Many of the differences you list are more apparent than actual. You're letting rhetoric get in the way: just because people said Bush would be small government or Obama would be transparent doesn't mean that they actually were or are. Romney isn't going to cut Medicare, that would be politically foolish. He'll probably expand it, the way Bush did.
If Obama is so much better for gay Americans, why did he drag his feet for two years on ending DADT, including having his Justice Administration fight for it in court? I suppose Obama's evolving views on gay marriage are mildly preferable to Romney's, but I have yet to see any evidence that we would see a meaningful change between the two. In other words: When it has come to actual policy, Obama has fought against changes much more than he has fought for them.

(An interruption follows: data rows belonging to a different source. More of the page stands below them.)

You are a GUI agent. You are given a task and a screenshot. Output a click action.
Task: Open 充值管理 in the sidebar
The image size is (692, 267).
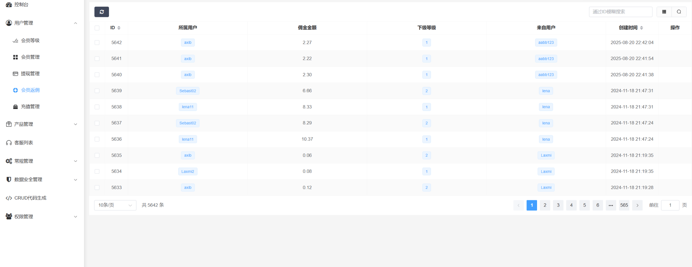click(x=30, y=106)
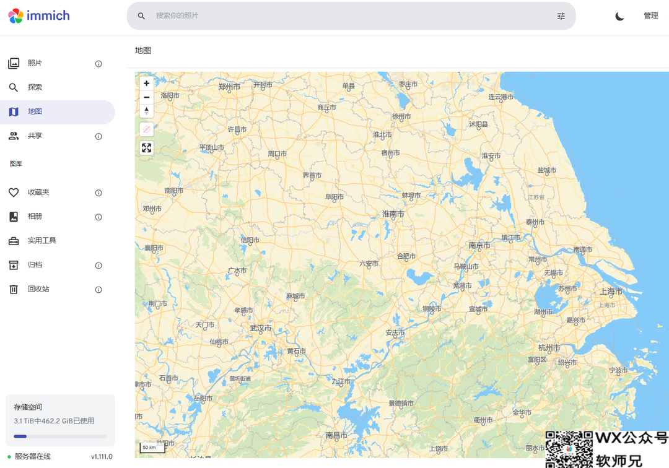Image resolution: width=669 pixels, height=468 pixels.
Task: Click the info icon next to 照片
Action: [x=98, y=64]
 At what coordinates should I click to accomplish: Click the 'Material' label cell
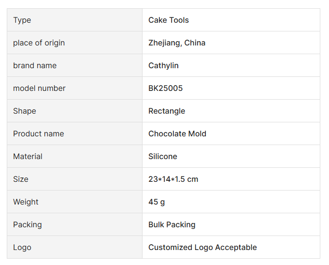(28, 157)
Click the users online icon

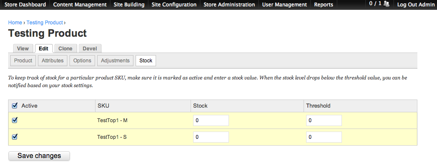click(386, 4)
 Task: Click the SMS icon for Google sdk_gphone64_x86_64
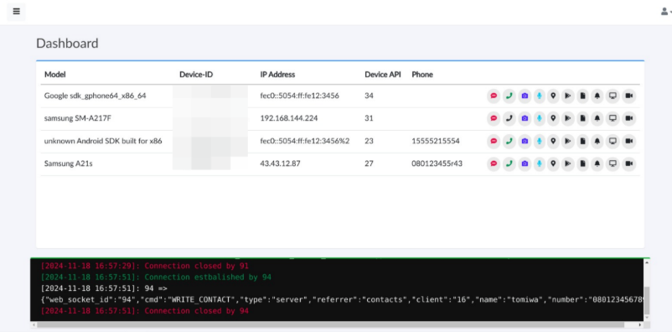point(494,96)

Admittedly Mittens is difficult to pin down on health care, but last I heard he wanted to keep much of Obamacare, including protection of pre-existing conditions. He created a very similar program, after all. Why people are so happy with an enormous subsidy to health insurance companies is another question, I guess.
Some of that's just wrong, too. Obama's alleged anti-lobbyist cred is a fake, as this WaPo story points out: http://www.washingtonpost.com/politics/white-house-visitor-logs-show-lobbying-going-strong/2012/05/20/gIQA2ok4dU_story.html This is perhaps, to me, the most annoying thing that Obama supporters talk about, besides his fake immigration reform and fake medical marijuana reform.

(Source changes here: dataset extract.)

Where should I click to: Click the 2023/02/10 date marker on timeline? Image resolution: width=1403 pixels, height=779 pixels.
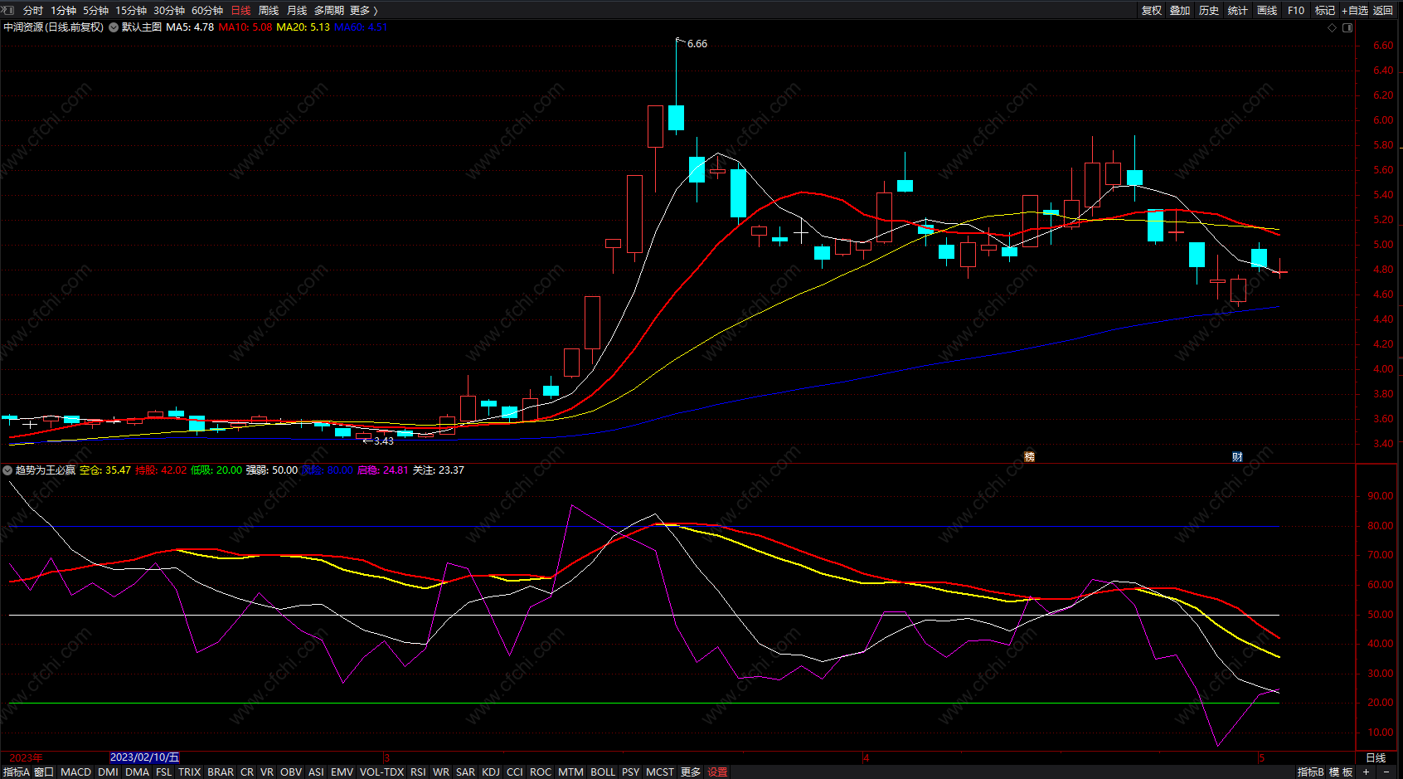144,757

In the other parts of this list you are twisting the truth. It's true that Romney wants to cut FEMA, but Obama's 2013 budgets wants to cut FEMA too. Not sure how one measures who is the best single president when it comes to disaster relief, but whatever.
I will give you this: Obama and Romney do differ sharply over abortion, contraceptives, etc. But this is probably the place where their differences matter the least. The president can't do a lot about this.
Even this brief discussion has been exhausting, so that's enough enough for now. Here's my real question: you're a socialist of some flavor, right, Putin? I don't understand why you're so gung ho for one particularly wing of the American government-industrialist complex. These guys are a nickel apart on most of the issues that the president has any say in and a quarter apart on rhetorical issues that the president can't practically do much about. These are two candidates bought and paid for by Wall Street, and their minor differences on social policy won't show up in their presidential behavior. Shouldn't you be "a pox on both their houses"ing throughout this entire election?